• _Problem to solve_:
Read through the lines below and copy the ones holding the string "Recap".

• _Excerpted data_:
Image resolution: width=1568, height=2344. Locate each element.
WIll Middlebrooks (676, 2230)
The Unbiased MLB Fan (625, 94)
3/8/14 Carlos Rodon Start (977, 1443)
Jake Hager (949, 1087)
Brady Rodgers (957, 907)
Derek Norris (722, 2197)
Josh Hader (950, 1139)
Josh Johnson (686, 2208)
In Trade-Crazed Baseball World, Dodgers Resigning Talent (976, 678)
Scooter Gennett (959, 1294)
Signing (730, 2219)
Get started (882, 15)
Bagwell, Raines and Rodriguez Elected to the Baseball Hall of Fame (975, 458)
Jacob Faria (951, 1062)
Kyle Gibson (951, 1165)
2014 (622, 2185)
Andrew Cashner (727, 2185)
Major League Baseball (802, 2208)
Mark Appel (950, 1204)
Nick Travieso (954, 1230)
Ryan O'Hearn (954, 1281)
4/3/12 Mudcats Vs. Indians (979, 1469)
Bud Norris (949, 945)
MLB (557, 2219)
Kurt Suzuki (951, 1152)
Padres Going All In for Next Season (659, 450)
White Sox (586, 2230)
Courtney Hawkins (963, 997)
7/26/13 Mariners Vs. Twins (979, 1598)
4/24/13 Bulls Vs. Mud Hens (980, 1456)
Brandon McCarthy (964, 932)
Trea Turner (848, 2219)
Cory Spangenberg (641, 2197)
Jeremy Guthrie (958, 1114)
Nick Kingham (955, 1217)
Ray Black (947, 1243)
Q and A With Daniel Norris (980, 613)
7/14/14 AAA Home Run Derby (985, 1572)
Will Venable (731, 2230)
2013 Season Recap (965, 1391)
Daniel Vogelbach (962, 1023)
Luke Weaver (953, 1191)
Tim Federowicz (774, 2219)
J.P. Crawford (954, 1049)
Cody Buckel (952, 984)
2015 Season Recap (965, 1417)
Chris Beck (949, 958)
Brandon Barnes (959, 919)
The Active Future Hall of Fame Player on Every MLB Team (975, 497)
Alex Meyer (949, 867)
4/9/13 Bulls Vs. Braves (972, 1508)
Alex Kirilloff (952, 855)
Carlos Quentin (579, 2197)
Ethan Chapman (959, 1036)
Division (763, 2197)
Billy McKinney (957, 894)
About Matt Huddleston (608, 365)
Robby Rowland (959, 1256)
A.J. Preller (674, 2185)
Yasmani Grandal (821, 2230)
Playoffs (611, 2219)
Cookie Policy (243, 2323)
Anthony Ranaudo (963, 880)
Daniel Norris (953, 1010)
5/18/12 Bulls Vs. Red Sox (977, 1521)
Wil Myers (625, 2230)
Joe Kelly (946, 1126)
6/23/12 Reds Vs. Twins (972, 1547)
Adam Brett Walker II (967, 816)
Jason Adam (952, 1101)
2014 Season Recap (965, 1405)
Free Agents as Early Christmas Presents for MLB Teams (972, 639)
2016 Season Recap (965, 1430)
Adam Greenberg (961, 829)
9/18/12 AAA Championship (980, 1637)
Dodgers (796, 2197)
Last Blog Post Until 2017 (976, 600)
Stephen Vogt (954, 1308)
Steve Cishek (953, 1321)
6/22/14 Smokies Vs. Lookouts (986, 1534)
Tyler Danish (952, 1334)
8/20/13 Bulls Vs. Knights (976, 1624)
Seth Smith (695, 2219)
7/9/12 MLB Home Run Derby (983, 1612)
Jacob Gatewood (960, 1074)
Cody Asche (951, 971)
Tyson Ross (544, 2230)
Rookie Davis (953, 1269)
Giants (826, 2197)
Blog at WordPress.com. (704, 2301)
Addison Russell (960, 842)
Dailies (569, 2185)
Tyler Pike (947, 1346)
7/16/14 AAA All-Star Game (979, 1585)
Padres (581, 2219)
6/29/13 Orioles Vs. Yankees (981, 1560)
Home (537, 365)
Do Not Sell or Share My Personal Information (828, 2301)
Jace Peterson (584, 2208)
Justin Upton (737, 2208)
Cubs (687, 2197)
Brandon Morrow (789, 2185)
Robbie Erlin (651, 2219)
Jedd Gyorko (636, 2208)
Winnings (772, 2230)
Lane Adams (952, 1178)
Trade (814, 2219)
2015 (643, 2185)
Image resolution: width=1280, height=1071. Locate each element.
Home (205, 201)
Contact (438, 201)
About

• _Result of the exercise_:
2013 Season Recap (965, 1391)
2015 Season Recap (965, 1417)
2014 Season Recap (965, 1405)
2016 Season Recap (965, 1430)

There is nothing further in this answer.